EXERCISE BRIEF: Give the line with "For every named" again, along with every line below it to the end of the records, word for word.

***

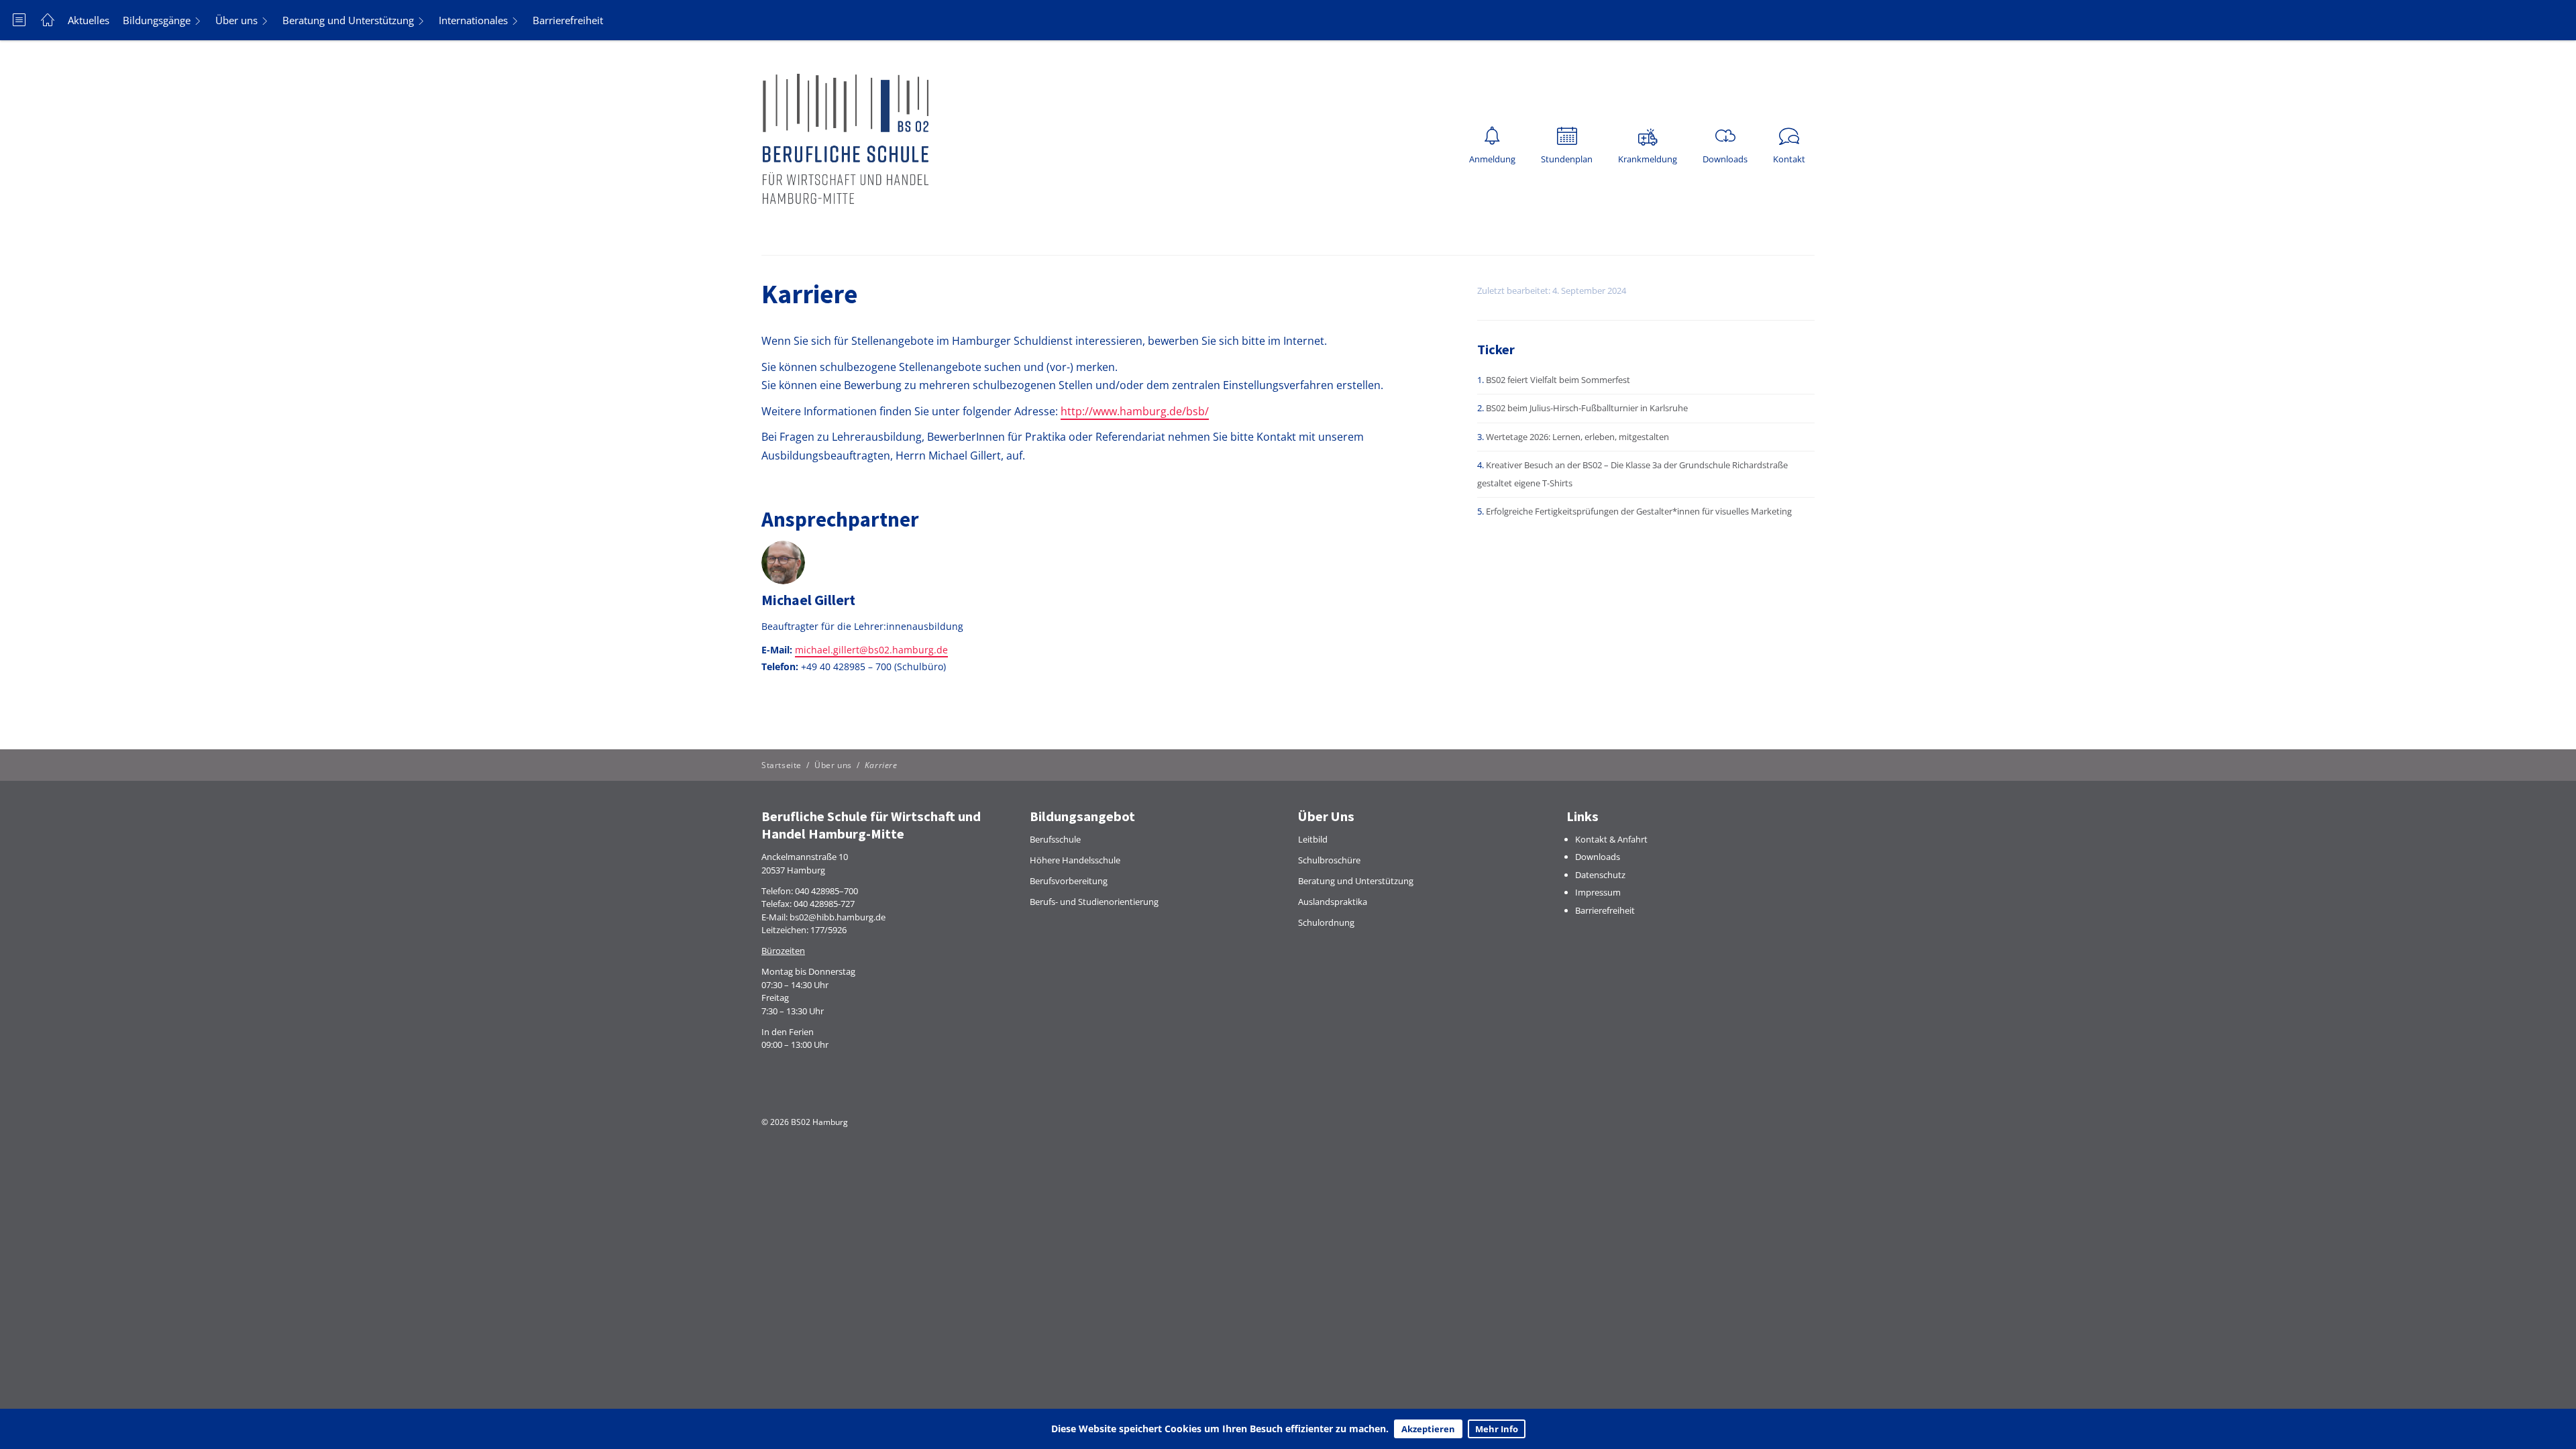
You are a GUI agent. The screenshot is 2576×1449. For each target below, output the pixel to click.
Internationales (473, 20)
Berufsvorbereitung (1069, 881)
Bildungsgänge (157, 20)
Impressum (1598, 892)
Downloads (1597, 857)
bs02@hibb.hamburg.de (837, 917)
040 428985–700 (826, 891)
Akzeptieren (1428, 1429)
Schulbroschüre (1329, 860)
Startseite (781, 765)
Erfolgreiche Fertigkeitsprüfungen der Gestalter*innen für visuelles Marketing (1639, 511)
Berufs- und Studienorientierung (1094, 902)
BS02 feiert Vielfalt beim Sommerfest (1558, 380)
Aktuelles (88, 20)
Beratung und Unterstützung (348, 20)
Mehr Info (1496, 1429)
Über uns (236, 20)
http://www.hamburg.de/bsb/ (1135, 411)
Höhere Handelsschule (1075, 860)
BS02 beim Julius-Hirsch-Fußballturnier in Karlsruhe (1587, 408)
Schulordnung (1326, 922)
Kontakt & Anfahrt (1611, 839)
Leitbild (1313, 839)
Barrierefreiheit (568, 20)
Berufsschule (1055, 839)
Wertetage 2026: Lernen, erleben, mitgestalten (1577, 437)
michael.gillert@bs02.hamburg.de (871, 649)
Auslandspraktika (1332, 902)
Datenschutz (1600, 875)
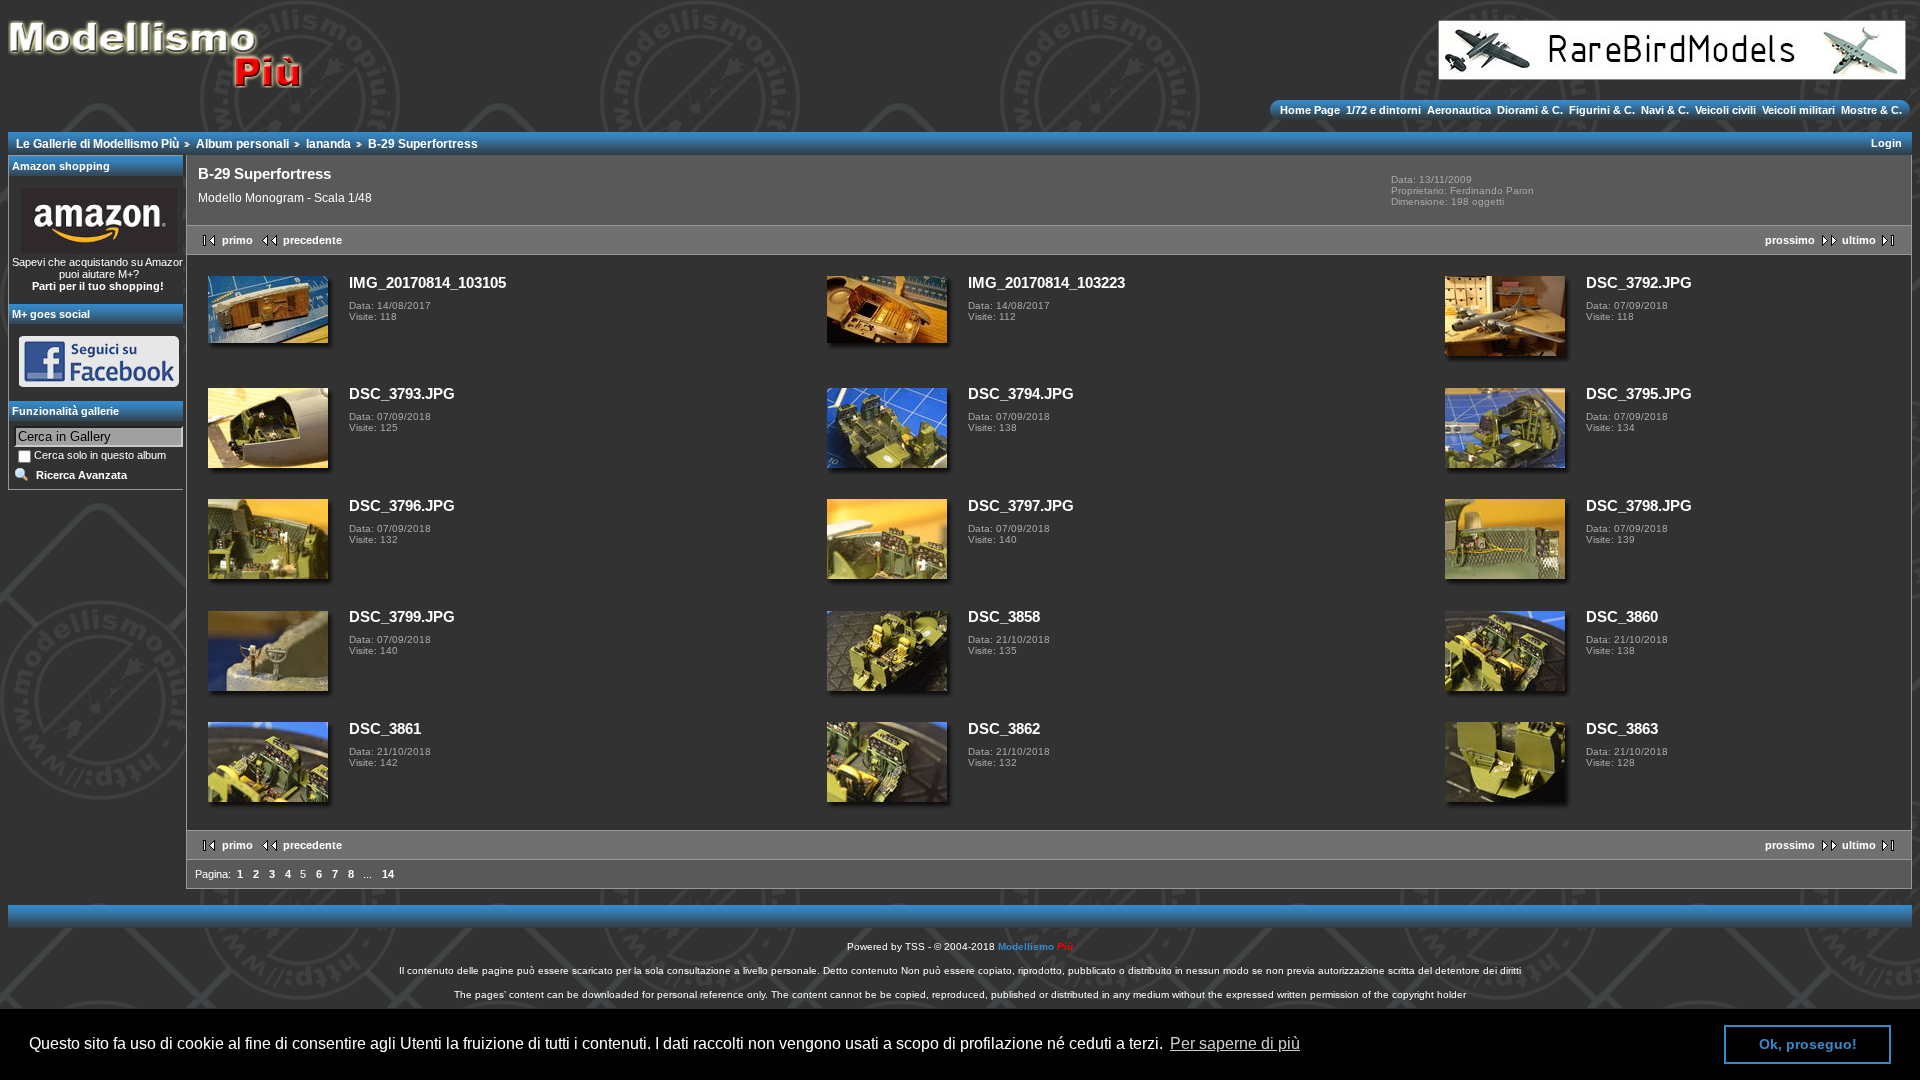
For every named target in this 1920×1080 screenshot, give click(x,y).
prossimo (1790, 240)
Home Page (1311, 110)
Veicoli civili (1725, 110)
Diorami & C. (1530, 110)
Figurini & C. (1602, 110)
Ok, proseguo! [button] (1808, 1044)
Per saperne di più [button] (1235, 1043)
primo (237, 240)
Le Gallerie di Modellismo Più (97, 144)
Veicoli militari (1798, 110)
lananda (328, 144)
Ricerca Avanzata (81, 475)
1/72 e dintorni (1383, 110)
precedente (312, 240)
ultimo (1859, 240)
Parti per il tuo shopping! (98, 286)
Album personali (242, 144)
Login (1886, 143)
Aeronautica (1459, 110)
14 (388, 874)
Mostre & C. (1870, 110)
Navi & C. (1665, 110)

***

PROBLEM SOLUTION:
For every named target in this 1920×1080 screenshot, give click(x,y).
prossimo (1790, 240)
Home Page (1311, 110)
Veicoli civili (1725, 110)
Diorami & C. (1530, 110)
Figurini & C. (1602, 110)
Ok, proseguo! [button] (1808, 1044)
Per saperne di più [button] (1235, 1043)
primo (237, 240)
Le Gallerie di Modellismo Più (97, 144)
Veicoli militari (1798, 110)
lananda (328, 144)
Ricerca Avanzata (81, 475)
1/72 e dintorni (1383, 110)
precedente (312, 240)
ultimo (1859, 240)
Parti per il tuo shopping! (98, 286)
Album personali (242, 144)
Login (1886, 143)
Aeronautica (1459, 110)
14 (388, 874)
Mostre & C. (1870, 110)
Navi & C. (1665, 110)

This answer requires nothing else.